Directions for this task →
Find the line that contains "Given: Click the Patient Nam input field"; please output it and each line after it, exactly as shown, up to the end of the entries below, skipping pictures.

Data to examine →
Segment Open

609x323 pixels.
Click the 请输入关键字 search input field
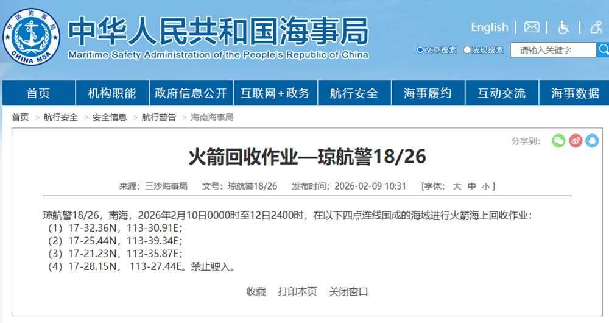[553, 50]
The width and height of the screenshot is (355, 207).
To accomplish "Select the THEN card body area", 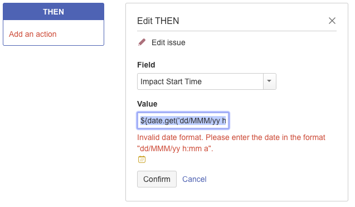I will coord(54,33).
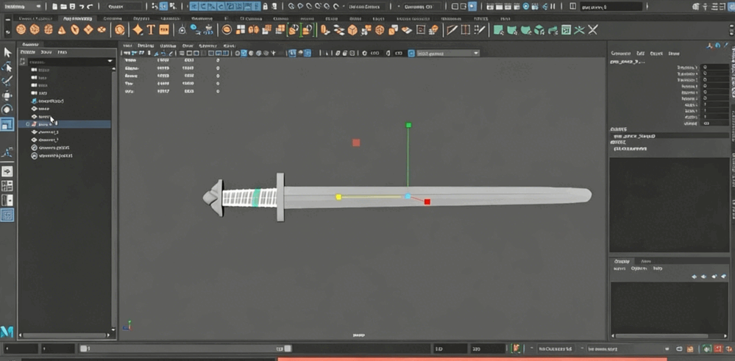Select the arrow Select tool in the toolbox
This screenshot has height=361, width=735.
(x=7, y=52)
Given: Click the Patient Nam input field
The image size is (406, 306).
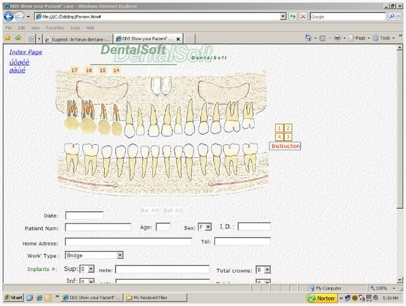Looking at the screenshot, I should coord(98,227).
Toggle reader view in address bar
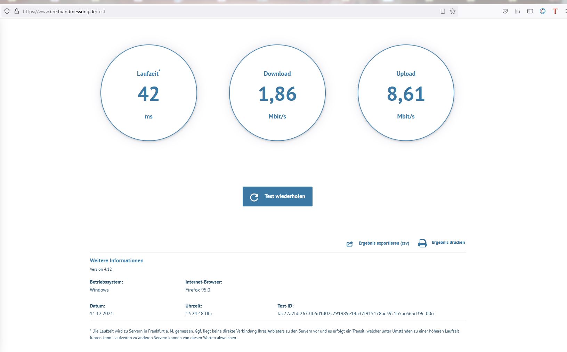This screenshot has height=352, width=567. 443,11
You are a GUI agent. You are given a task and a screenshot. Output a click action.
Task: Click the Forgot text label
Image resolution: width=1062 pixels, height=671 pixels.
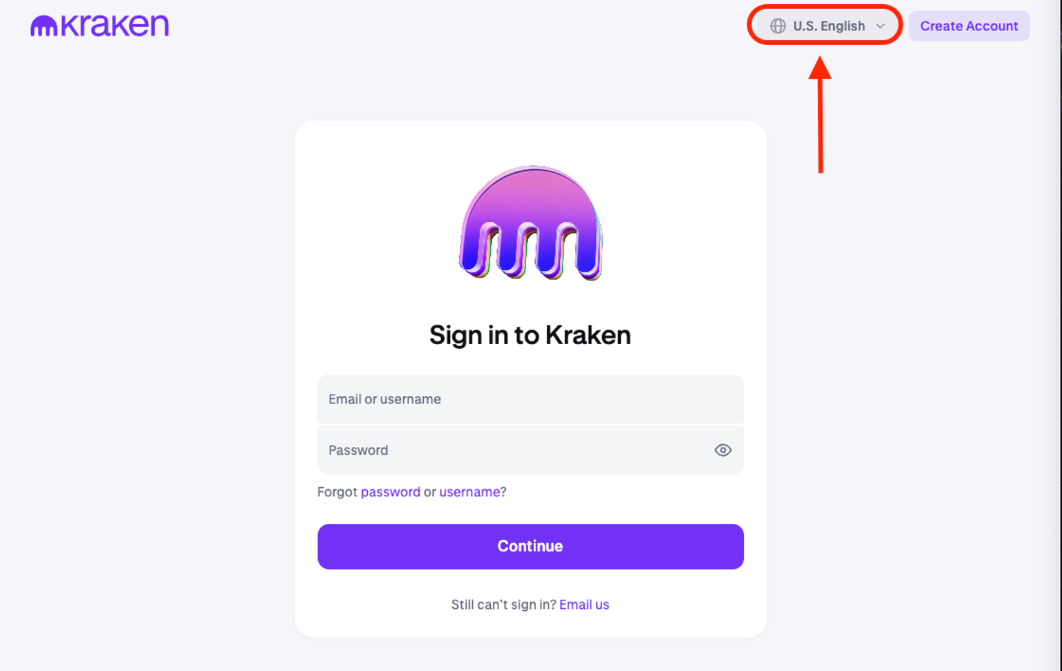coord(337,492)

Segment Closed

Answer area →
Given: Click the Patient Nam input field
The image size is (406, 306).
Looking at the screenshot, I should coord(98,227).
Toggle reader view in address bar
This screenshot has height=352, width=567. 443,11
You are a GUI agent. You are given a task and a screenshot. Output a click action.
Task: Click the Forgot text label
Image resolution: width=1062 pixels, height=671 pixels.
coord(337,492)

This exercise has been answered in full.